Une cellule Santé IA, Big Data et une gouvernance de l’innovation

Sur le volet intelligence artificielle et innovation, l’établissement prévoit de structurer un dispositif de gouvernance, de créer une cellule Santé IA – Big Data et de fluidifier le parcours des porteurs de projet.

Le déploiement de solutions d’IA passe par la structuration des bases de données et la sécurisation de la data, le renforcement des terrains d’expérimentation, la détection et le déploiement d’outils opérationnels, le recrutement de compétences expertes et le maintien d’un niveau d’équipement requis.

Le CHU entend aussi repérer l’expertise locale en IA (services, interlocuteurs, porteurs), former le personnel aux enjeux de cette technologie et valoriser l’expertise locale et territoriale.

Plusieurs actions issues du projet médico-soignant traduisent ces orientations.

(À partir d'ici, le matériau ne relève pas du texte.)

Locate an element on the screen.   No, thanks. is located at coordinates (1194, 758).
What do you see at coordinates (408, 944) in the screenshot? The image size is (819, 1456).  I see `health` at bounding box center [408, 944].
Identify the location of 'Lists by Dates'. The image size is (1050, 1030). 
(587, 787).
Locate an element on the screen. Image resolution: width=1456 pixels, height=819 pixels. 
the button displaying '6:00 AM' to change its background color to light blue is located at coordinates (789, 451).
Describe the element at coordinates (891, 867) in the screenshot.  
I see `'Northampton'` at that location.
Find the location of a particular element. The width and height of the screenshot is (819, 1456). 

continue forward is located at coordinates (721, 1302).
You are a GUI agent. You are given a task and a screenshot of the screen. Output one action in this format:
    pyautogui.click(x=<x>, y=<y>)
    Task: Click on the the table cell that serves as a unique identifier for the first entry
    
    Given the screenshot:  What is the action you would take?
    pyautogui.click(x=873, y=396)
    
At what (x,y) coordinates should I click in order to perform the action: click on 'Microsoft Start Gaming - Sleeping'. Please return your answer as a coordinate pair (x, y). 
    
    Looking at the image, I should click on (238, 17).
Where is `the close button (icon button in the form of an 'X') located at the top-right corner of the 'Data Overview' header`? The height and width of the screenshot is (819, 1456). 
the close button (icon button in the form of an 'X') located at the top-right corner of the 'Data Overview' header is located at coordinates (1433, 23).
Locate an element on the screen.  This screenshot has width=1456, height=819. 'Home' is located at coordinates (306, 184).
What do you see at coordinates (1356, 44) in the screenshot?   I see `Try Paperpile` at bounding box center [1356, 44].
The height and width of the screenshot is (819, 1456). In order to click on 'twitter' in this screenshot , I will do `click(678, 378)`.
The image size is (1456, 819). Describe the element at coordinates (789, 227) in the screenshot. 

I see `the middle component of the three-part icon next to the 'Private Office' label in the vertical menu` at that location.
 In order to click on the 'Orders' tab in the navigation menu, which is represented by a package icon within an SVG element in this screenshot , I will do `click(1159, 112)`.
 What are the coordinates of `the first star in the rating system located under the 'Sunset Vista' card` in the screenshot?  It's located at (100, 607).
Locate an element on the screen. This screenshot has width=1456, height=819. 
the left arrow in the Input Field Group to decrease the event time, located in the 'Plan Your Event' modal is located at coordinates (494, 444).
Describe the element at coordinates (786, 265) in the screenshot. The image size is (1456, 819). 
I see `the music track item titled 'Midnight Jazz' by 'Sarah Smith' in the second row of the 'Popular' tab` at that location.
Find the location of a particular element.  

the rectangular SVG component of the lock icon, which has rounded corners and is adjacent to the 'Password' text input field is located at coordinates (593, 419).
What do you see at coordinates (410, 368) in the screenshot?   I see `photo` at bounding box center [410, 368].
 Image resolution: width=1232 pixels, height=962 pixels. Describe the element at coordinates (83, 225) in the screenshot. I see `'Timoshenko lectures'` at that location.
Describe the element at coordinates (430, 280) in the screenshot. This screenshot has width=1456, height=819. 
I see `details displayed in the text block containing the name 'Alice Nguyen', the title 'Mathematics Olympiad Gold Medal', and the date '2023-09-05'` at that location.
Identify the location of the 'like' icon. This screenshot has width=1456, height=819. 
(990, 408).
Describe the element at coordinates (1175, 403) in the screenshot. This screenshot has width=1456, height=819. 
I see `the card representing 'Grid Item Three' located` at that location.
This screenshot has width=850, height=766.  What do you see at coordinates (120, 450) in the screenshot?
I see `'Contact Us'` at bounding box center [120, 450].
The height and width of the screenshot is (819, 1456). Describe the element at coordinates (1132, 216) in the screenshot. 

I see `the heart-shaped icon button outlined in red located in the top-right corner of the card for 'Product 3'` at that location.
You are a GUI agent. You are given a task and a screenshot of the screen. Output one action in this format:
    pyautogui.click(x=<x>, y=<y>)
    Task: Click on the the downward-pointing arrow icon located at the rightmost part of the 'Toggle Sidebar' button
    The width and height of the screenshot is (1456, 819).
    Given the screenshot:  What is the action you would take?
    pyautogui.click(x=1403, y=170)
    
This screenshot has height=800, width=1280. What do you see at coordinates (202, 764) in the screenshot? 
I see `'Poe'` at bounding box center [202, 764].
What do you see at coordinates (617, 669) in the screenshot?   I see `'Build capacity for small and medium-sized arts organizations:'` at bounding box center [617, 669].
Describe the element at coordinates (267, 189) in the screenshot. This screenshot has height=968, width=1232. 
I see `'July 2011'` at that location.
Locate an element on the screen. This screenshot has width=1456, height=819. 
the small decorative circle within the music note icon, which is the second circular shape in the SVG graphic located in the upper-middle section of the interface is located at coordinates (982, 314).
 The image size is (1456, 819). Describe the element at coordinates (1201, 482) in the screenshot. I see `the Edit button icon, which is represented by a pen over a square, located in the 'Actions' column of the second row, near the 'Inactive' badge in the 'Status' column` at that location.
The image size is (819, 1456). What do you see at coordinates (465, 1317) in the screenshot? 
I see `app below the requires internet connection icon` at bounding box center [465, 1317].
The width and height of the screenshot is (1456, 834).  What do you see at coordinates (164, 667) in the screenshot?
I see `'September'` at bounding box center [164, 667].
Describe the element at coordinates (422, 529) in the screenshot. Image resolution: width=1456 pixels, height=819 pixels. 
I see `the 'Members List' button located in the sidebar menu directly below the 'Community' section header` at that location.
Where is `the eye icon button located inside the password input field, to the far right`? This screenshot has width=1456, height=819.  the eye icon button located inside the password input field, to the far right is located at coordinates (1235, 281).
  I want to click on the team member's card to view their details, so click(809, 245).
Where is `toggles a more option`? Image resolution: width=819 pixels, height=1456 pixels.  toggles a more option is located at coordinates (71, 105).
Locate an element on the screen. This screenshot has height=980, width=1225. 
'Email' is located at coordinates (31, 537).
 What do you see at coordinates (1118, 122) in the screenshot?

Le département de pathologie cellulaire et tissulaire numérise ses lames microscopiques à l’aide de scanners dédiés, ce qui ouvre la voie au diagnostic anatomopathologique numérique et à l’utilisation d’outils d’IA.

Le département de radiologie déploie le projet Oncology Assistant (OA), plateforme logicielle d’analyse automatisée et prédictive des scanners TAP en imagerie oncologique. La direction recherche clinique et innovation (DRCI) met en place un système de reconnaissance textuelle semi-automatisée à des fins de revalorisation du codage. Le service de pharmacologie-toxicologie développe une plateforme intégrée de médecine personnalisée, combinant dosages thérapeutiques de haute précision et analyses pharmacogénétiques (PGx), pour optimiser les traitements en oncologie et en psychiatrie. La thématique performance et attractivité prévoit par ailleurs de poursuivre les travaux sur le recours à l’IA pour le codage de l’activité.

Portail patient, ordonnancement des lits et télémédecine

Le numérique irrigue aussi le parcours patient.

La direction des services numériques lance le projet de portail patient, avec un accès à l’application mobile « Connect’CHU » pour le patient et un portail de coordination pour les soignants, l’établissement programme un séjour ou un rendez-vous. Le CHU prévoit de mettre à disposition des établissements du territoire un logiciel d’ordonnancement des lits et de créer une cellule d’ordonnancement à l’échelle du territoire.

Le service de néphrologie-dialyse-transplantation structure le parcours « maladie rénale chronique », du diagnostic à la prise en charge de la suppléance, avec un développement de la télémédecine. Le département de médecine d’urgence installe un dispositif d’information en temps réel sur le temps d’attente au SAU, en salle d’attente et dans les couloirs, tandis que le pôle Anesthésie Samu Urgences Réanimation (ASUR) met en place un suivi en temps réel du parcours du patient, de son entrée à sa sortie du bloc opératoire. Le pôle Biologie-Pathologie développe la génomique, avec de nouveaux outils numériques et une activité de recours pour le territoire.

La sobriété numérique fait l’objet d’une action dédiée : le « Watt’Challenge ! », porté par la direction des services numériques au titre de l’éco-conception des soins, vise à faire prendre conscience aux professionnels de l’impact énergétique des pratiques numériques quotidiennes, l’envoi d’un mail ou d’une photo ayant une consommation d’énergie.

Un suivi confié au Comité opérationnel jusqu’en 2030

Au-delà du livrable, les actions du projet d’établissement s’incarneront en feuilles de route qui guideront l’action des directions, des programmes transversaux et des groupes de travail sur les cinq ans à venir. Le Comité opérationnel sera chargé du suivi et de l’évaluation du projet pour la période, sur la base d’indicateurs définis, et s’en fera le relais auprès des instances de l’établissement.